__About this exercise__. Your output should be exactly the lines from the one containing "You are a computer-use agent." through the final line of the records, both included, with every picture left out.

__Information__.
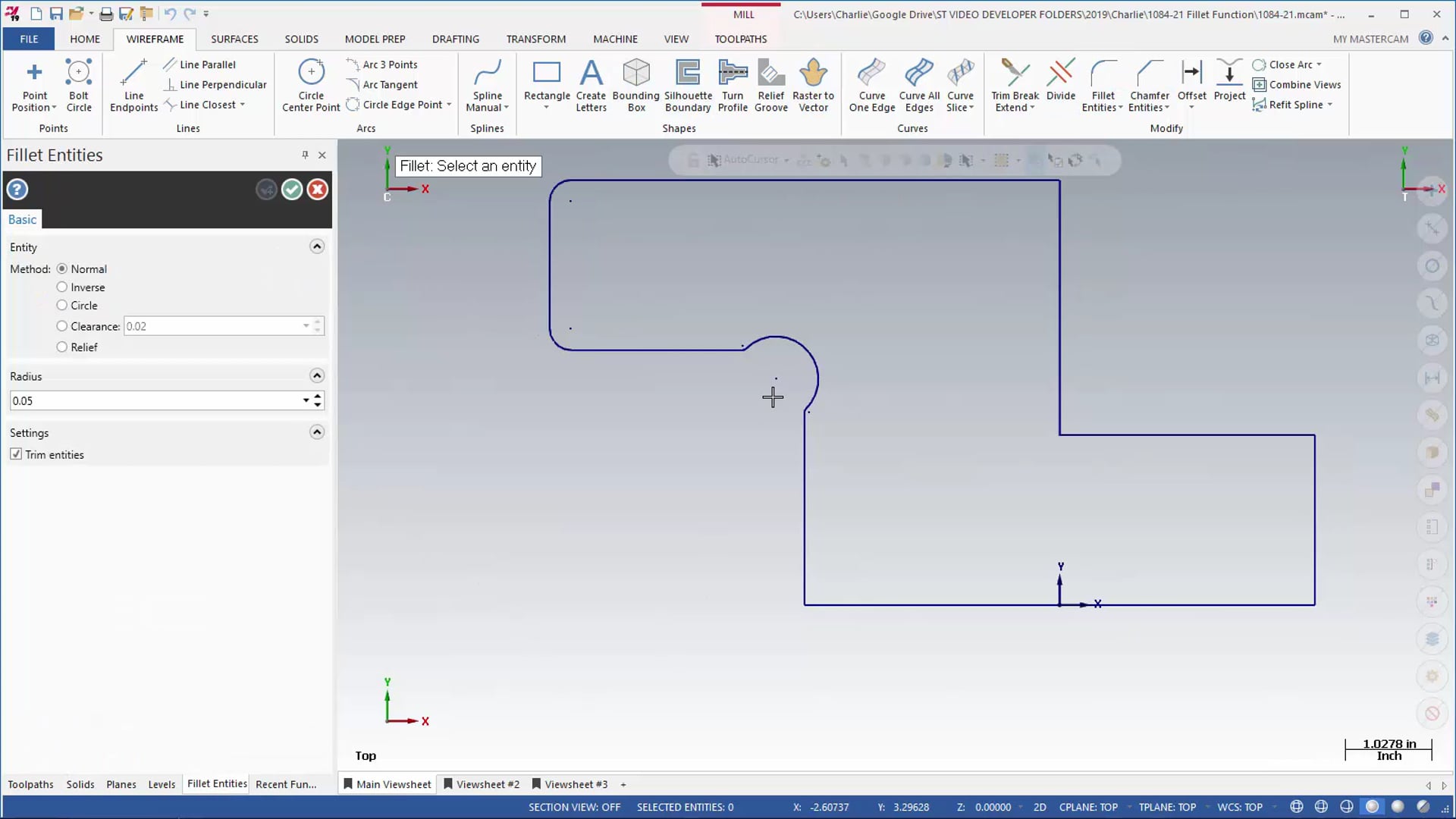
Task: Click the OK green confirm button
Action: pyautogui.click(x=291, y=189)
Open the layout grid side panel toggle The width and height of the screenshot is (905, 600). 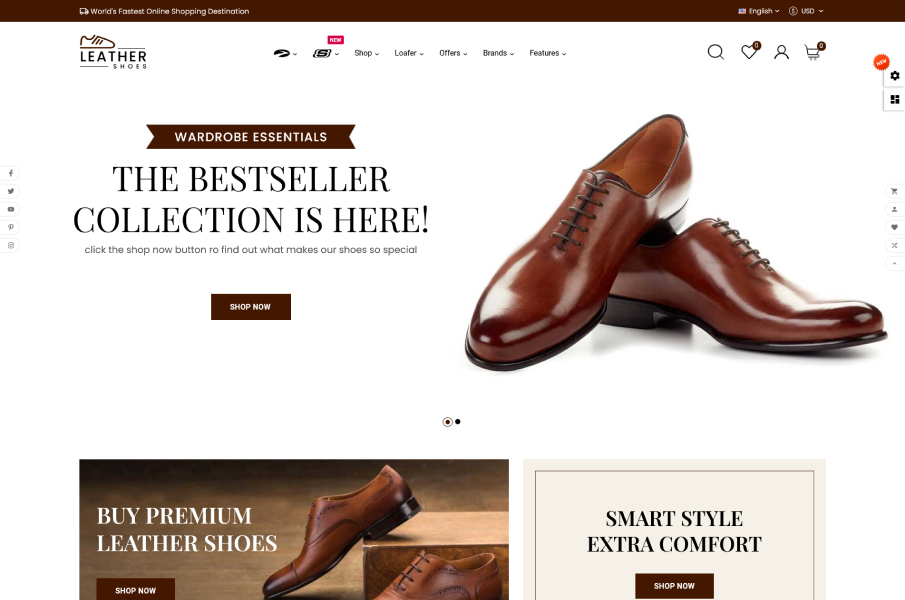895,99
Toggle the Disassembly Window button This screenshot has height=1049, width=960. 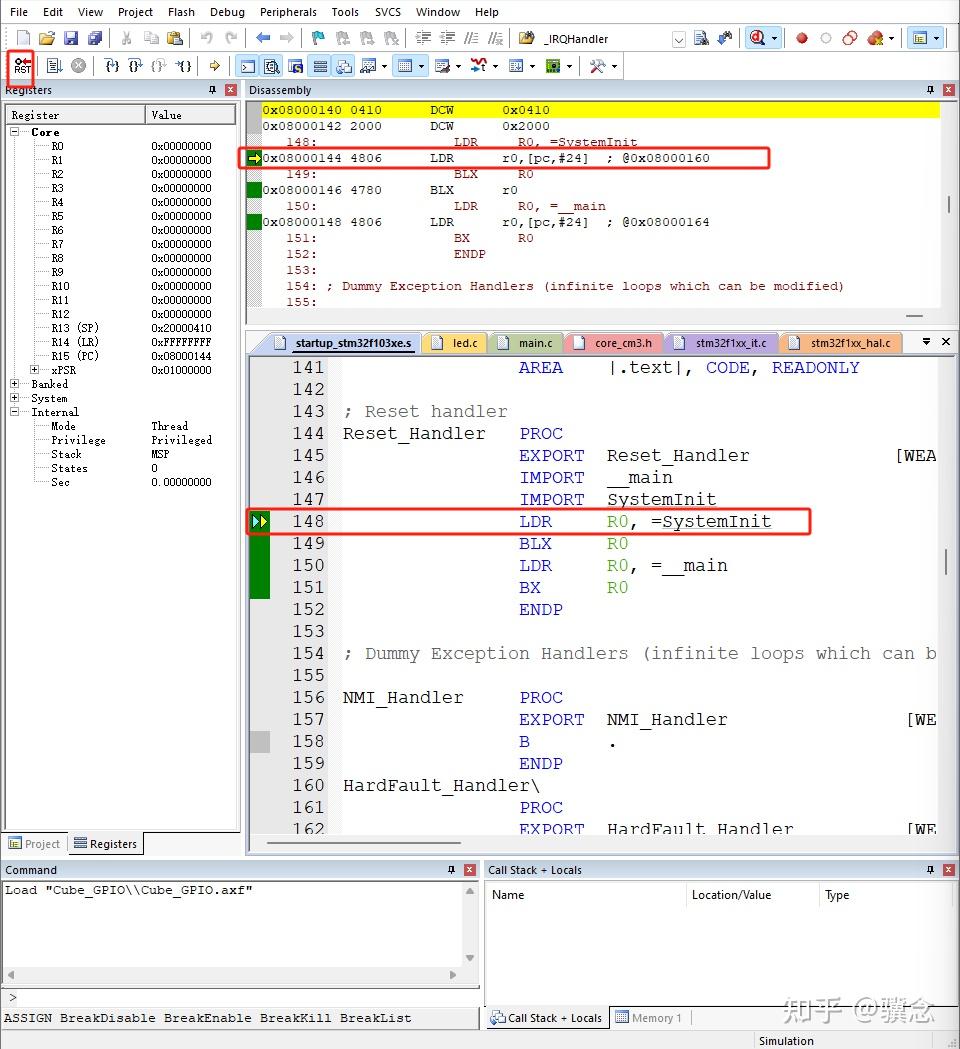click(x=271, y=66)
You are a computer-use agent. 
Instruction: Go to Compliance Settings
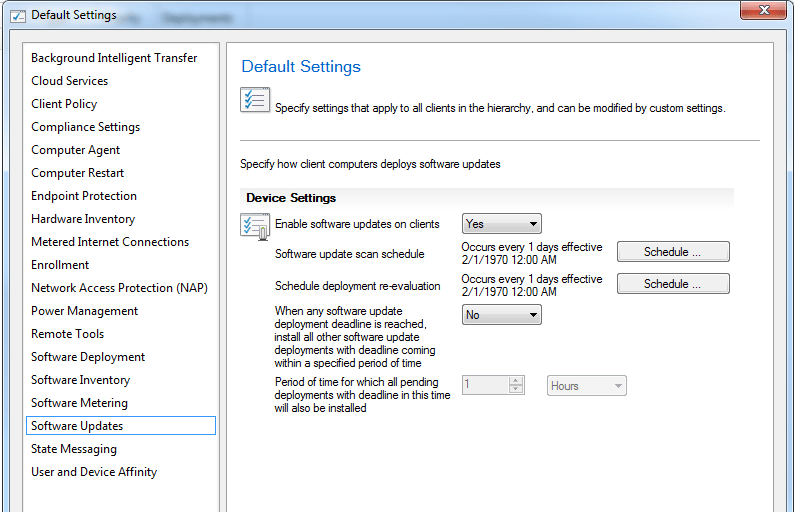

__Your response__.
You are a computer-use agent. 
Instruction: Go to Compliance Settings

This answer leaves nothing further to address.